The banks monetary policy committee raised the base rate by half a percentage point on Thursday morning.
Chieu Cao, CEO of Mintago, said: “It already felt like we were on the edge of a cliff when it comes to Britons’ financial wellbeing, but yesterday’s inflation and today’s base rate hike will push many people over the edge and onto the rocks below.“
“Businesses need to be prepared – as much as their costs are rising as well, it’s their staff who are going to feel the harshest effects of high interest rates and the cost-of-living crisis. That’s why employees require considered, robust wellbeing support; support that is regrettably lacking among many employers at present.

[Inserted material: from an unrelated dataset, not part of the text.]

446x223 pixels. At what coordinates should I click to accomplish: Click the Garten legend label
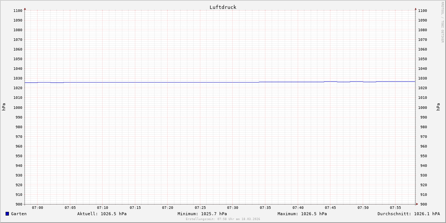19,214
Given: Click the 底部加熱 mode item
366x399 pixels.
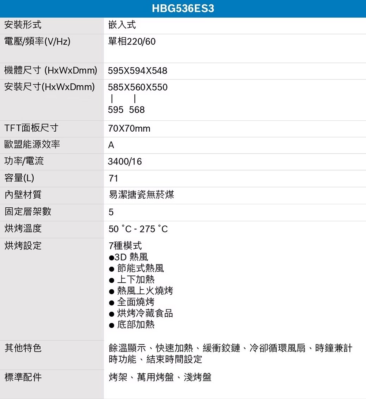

“In truth, too many businesses still see financial wellbeing support as a ‘nice to have’, but it’s a necessity right now. Employers must recognise the detrimental impact that financial stress can have on employees’ productivity, mental health, and overall wellbeing, and provide them with the tools they need to manage their finances as effectively as possible.”
Mohsin Rashid, CEO of ZIPZERO, said: “After a year of being worn down by persistently high inflation, it seems that soaring interest rates could now deliver the knock-out blow to millions of Britons, with mortgage holders facing unaffordable repayments and even potential repossessions. Make no mistake: if interest rate hikes continue on this trajectory, defaults are set to soar.
“Throughout the cost-of-living crisis, households have found creative money-saving solutions everywhere, from food shopping, and energy usage, to monetising their own data. But households cannot fight this war on every front. The government must now conjure the same ingenuity and find creative solutions to support struggling households who are reading today’s news in the fear that their finances are going to be stretched beyond breaking point.”
James Blower, head of Savings at Zopa bank, warned, “With inflation remaining high, the Bank of England has increased the base rate, moving it up by a further 0.5 percent to five percent to help get inflation back to its two percent target.
“The base rate jump is an unwelcome increase for many, adding further pressure on mortgages but also more uncertainty to the economy with fears of recession, further price increases, and stagnant growth.”
Blower added, “Now is a good time for consumers who are looking to start saving to start doing so, or for those who haven’t seen their savings account’s interest rate rise to shop around for alternatives.
“As a rule of thumb, newer banks in the market typically offer higher interest yields than high street banks do; this means consumers can benefit from up to 16 times more interest if they switch now.